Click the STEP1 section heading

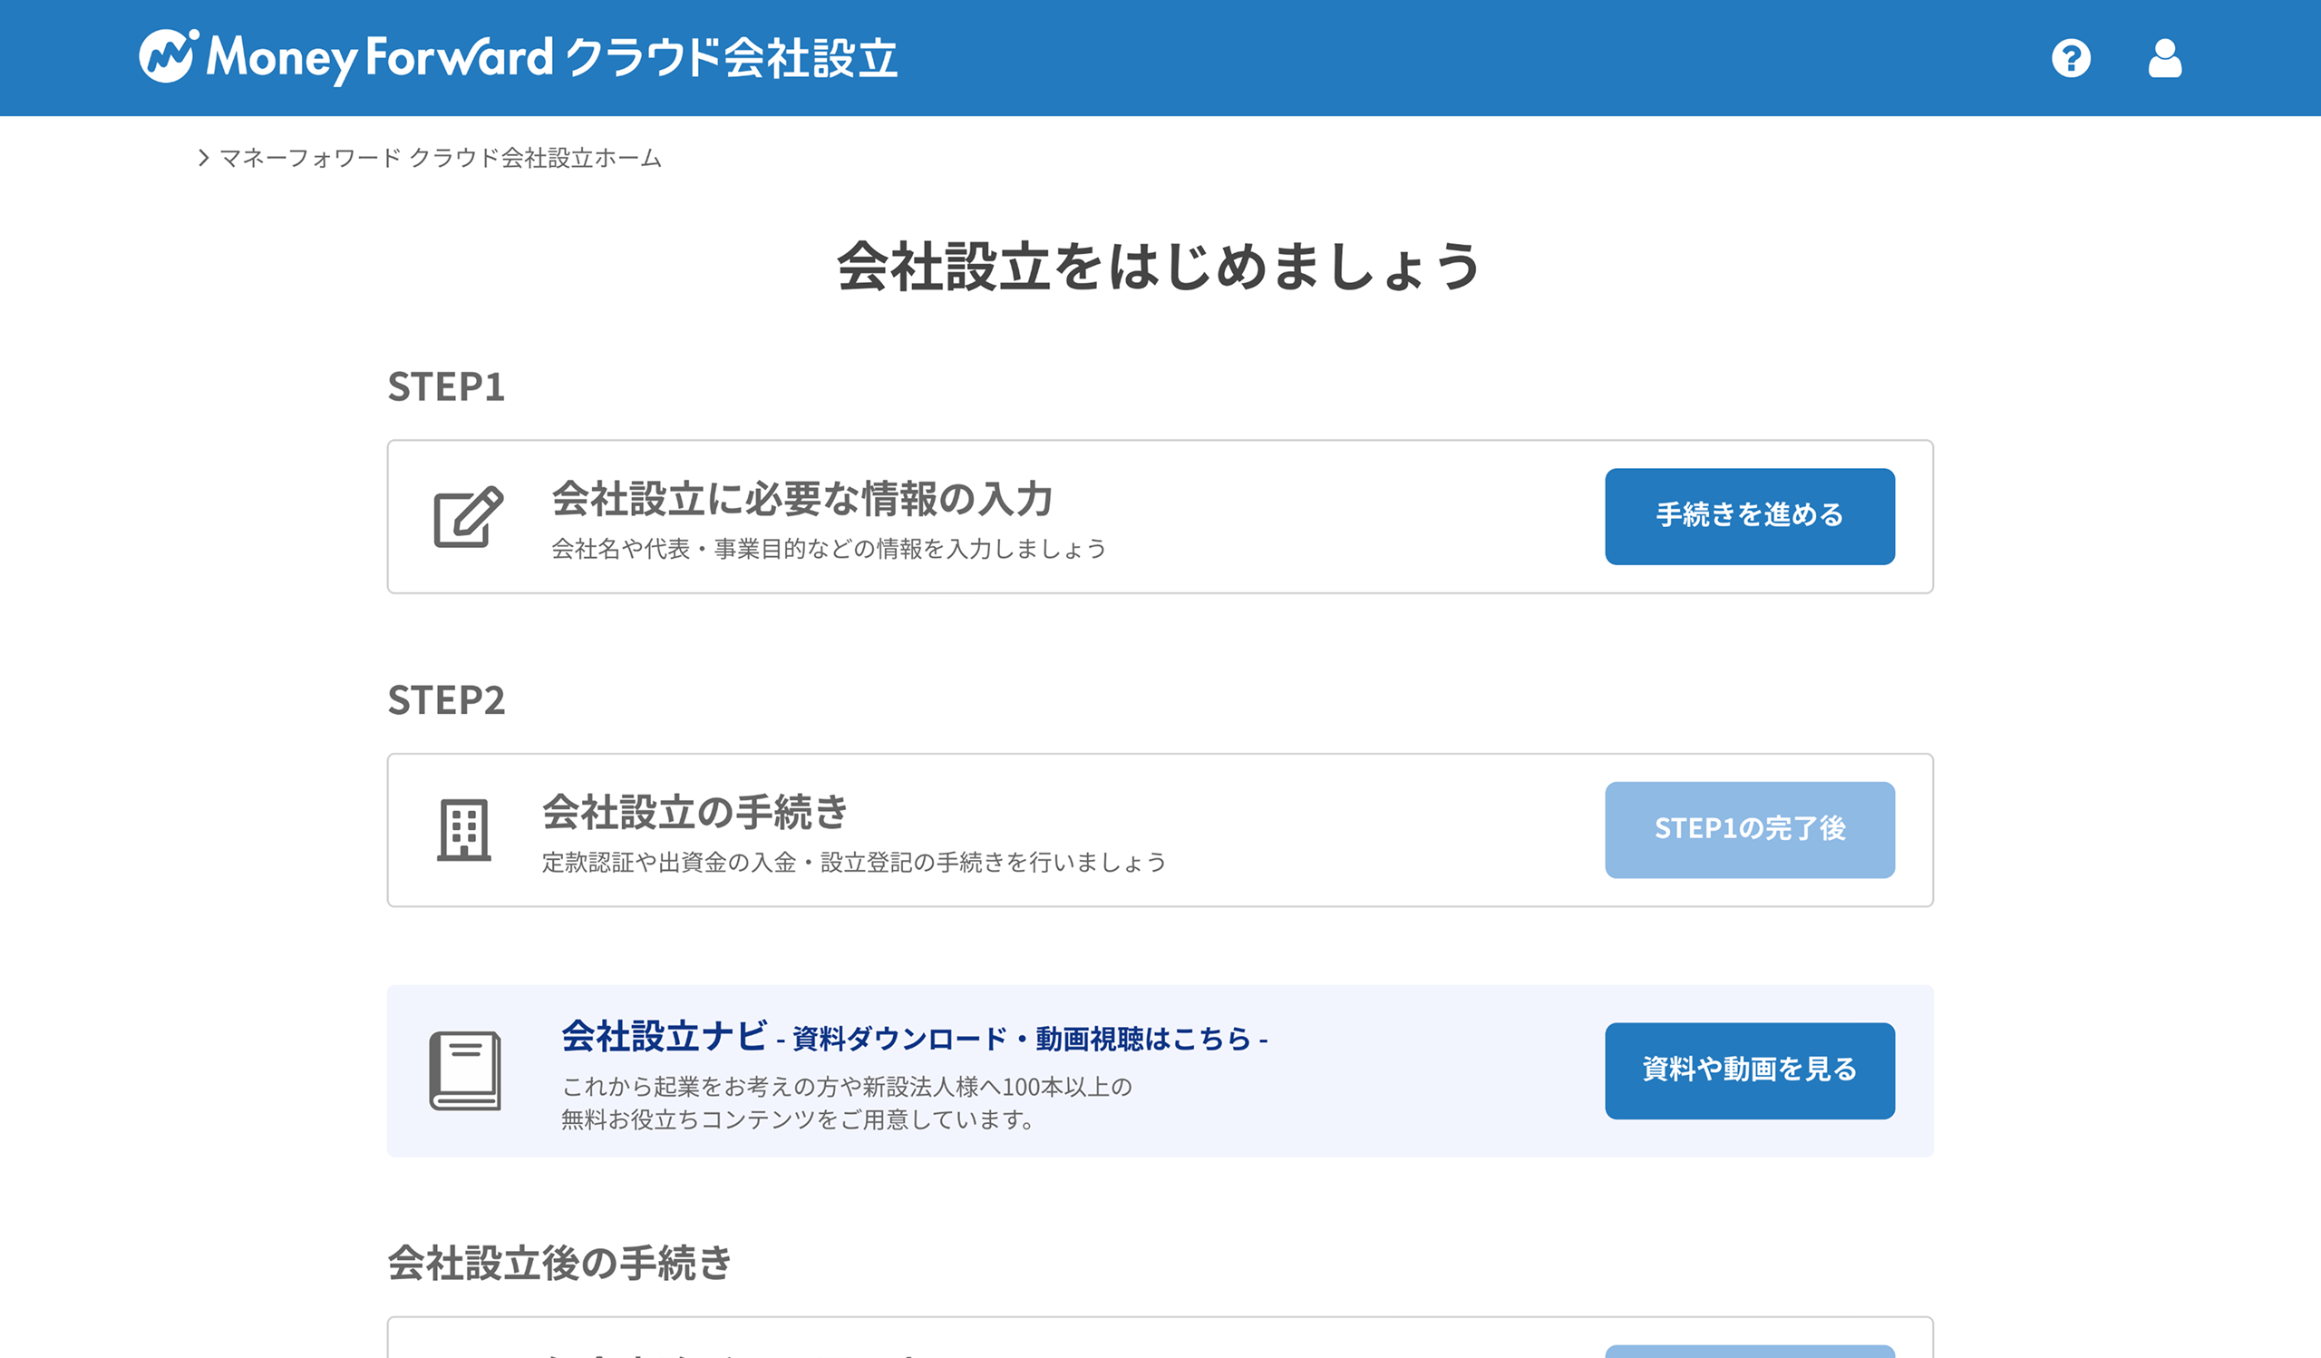point(446,386)
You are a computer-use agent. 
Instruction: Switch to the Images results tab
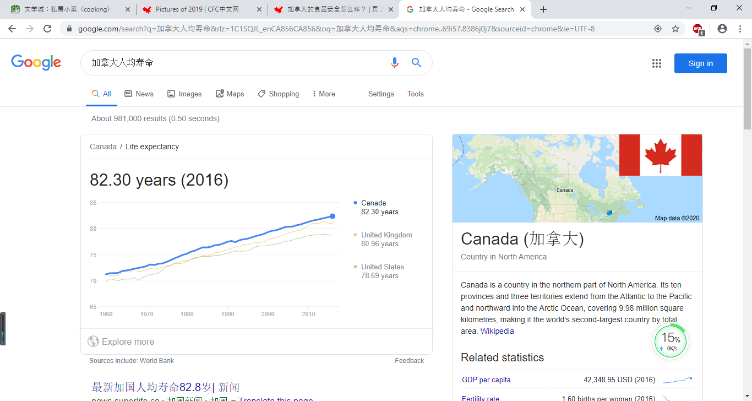point(184,94)
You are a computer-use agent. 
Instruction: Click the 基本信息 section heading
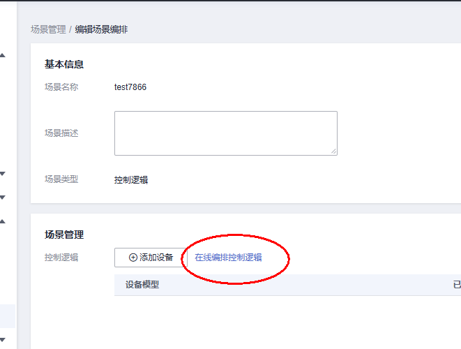[x=64, y=64]
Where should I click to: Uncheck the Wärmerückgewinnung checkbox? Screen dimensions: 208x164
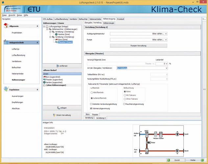[x=92, y=108]
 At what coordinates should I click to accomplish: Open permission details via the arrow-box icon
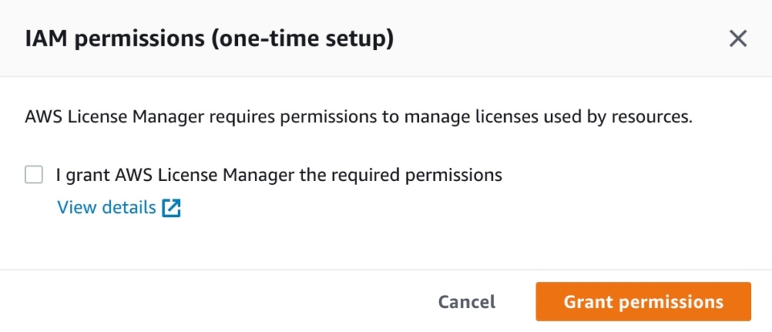click(171, 207)
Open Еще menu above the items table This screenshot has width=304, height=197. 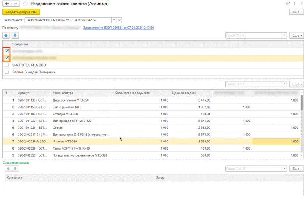click(296, 84)
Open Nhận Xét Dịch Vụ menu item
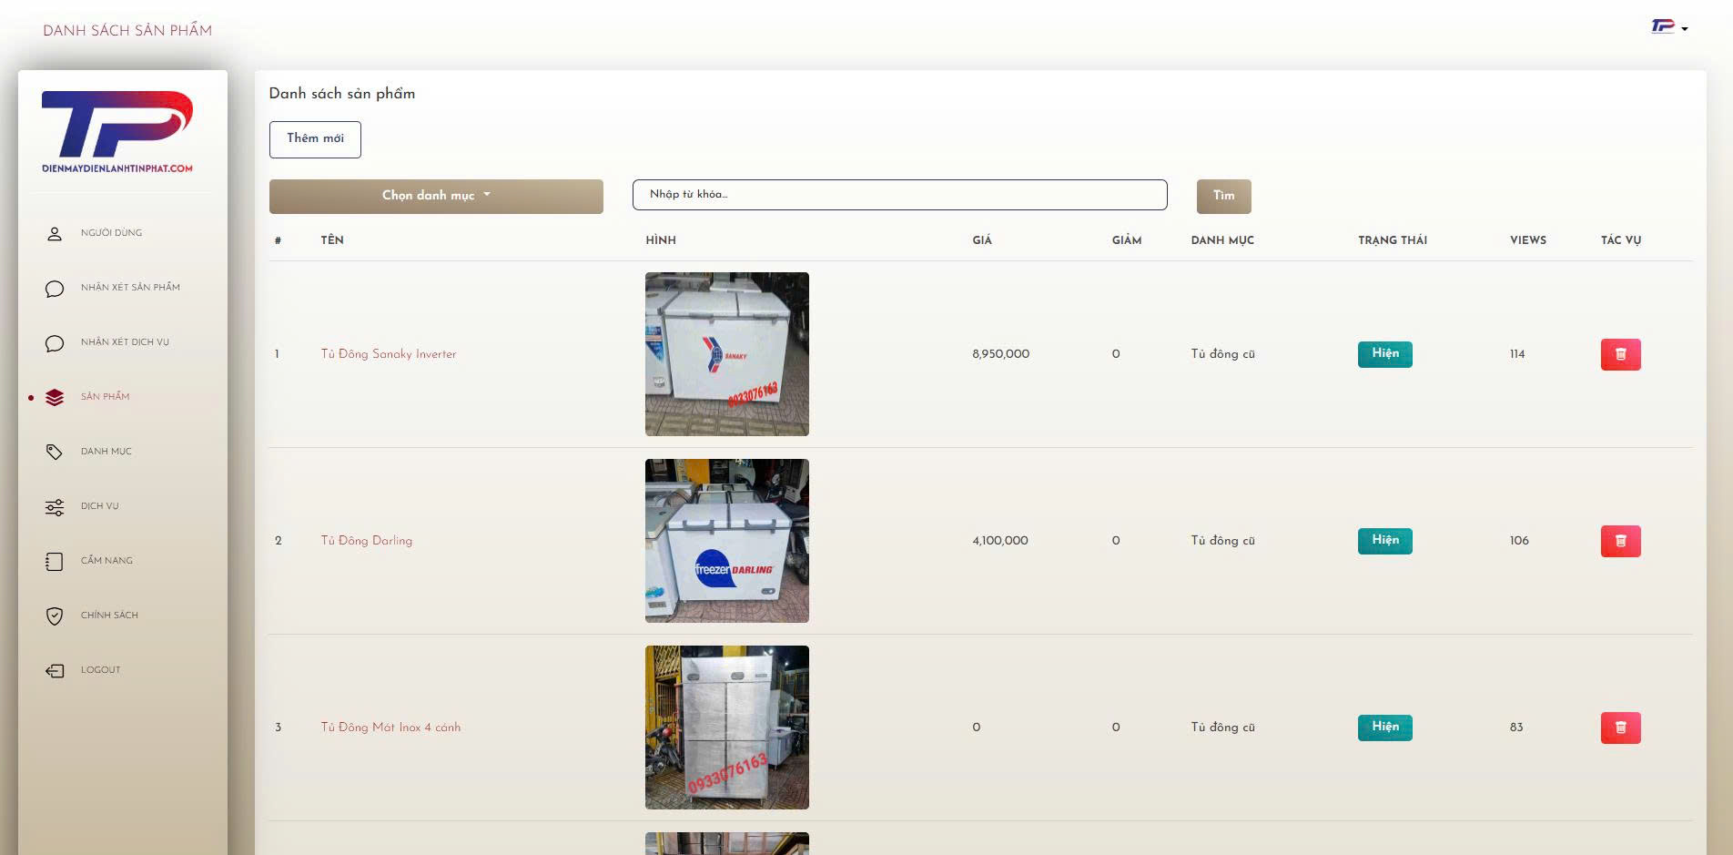This screenshot has height=855, width=1733. pos(125,342)
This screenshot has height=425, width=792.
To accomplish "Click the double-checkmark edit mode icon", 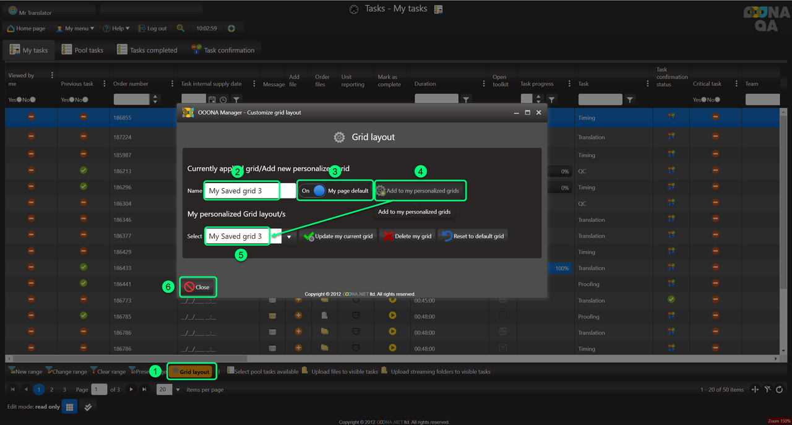I will (88, 407).
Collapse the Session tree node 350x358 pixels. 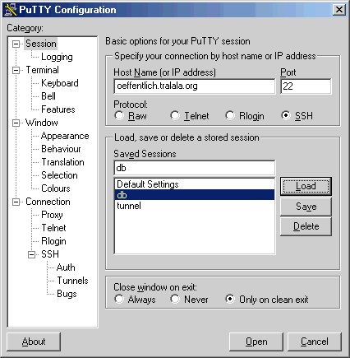(x=16, y=44)
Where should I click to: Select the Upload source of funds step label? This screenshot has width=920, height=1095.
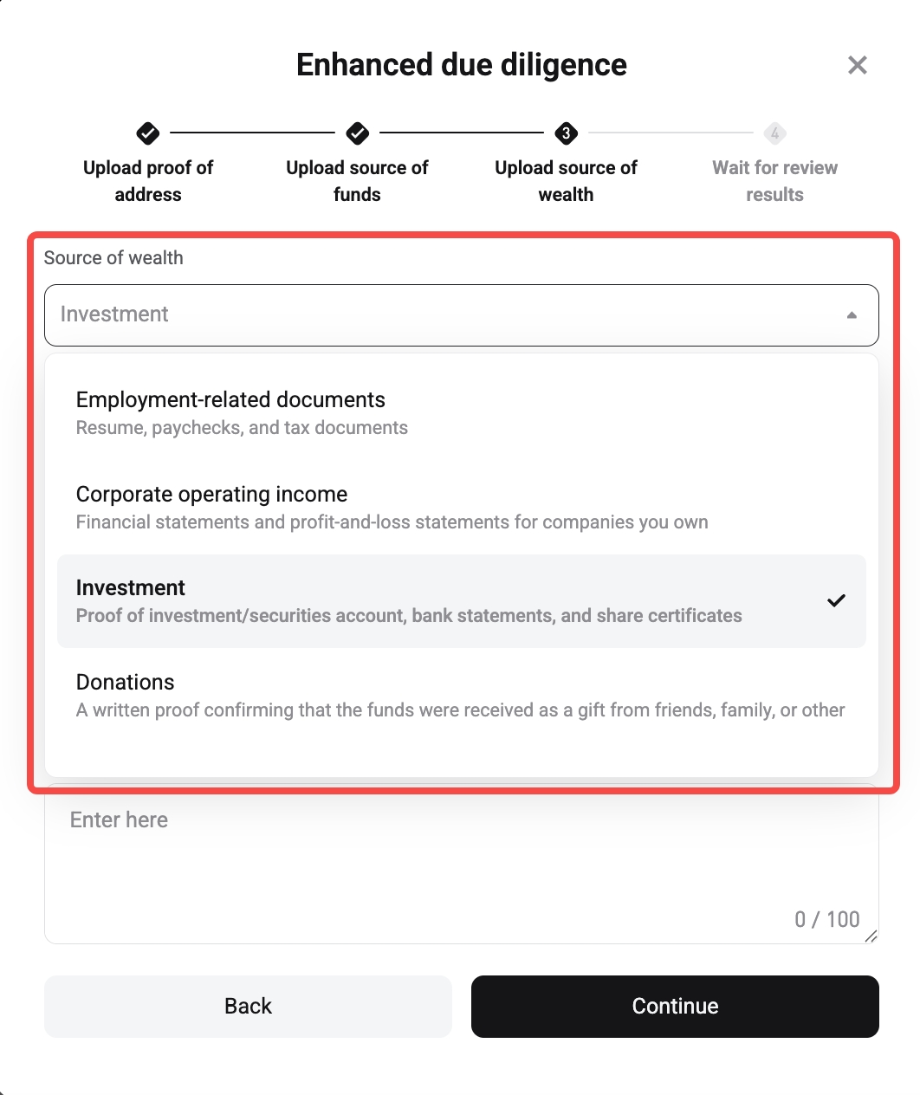pyautogui.click(x=357, y=181)
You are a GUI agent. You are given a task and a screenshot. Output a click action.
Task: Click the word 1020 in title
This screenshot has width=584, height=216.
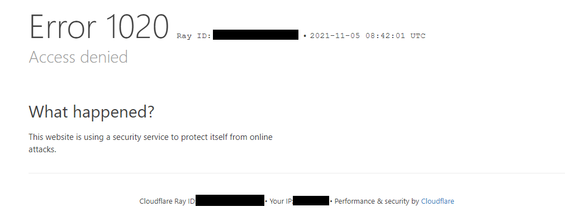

> [Task statement]
Please transcribe exactly the line containing "You are a GUI" and every later line through the end of the records above, omitting pictures.

> [Solution to this exercise]
You are a GUI agent. You are given a task and a screenshot. Output a click action.
Task: Click the word 1020 in title
This screenshot has width=584, height=216.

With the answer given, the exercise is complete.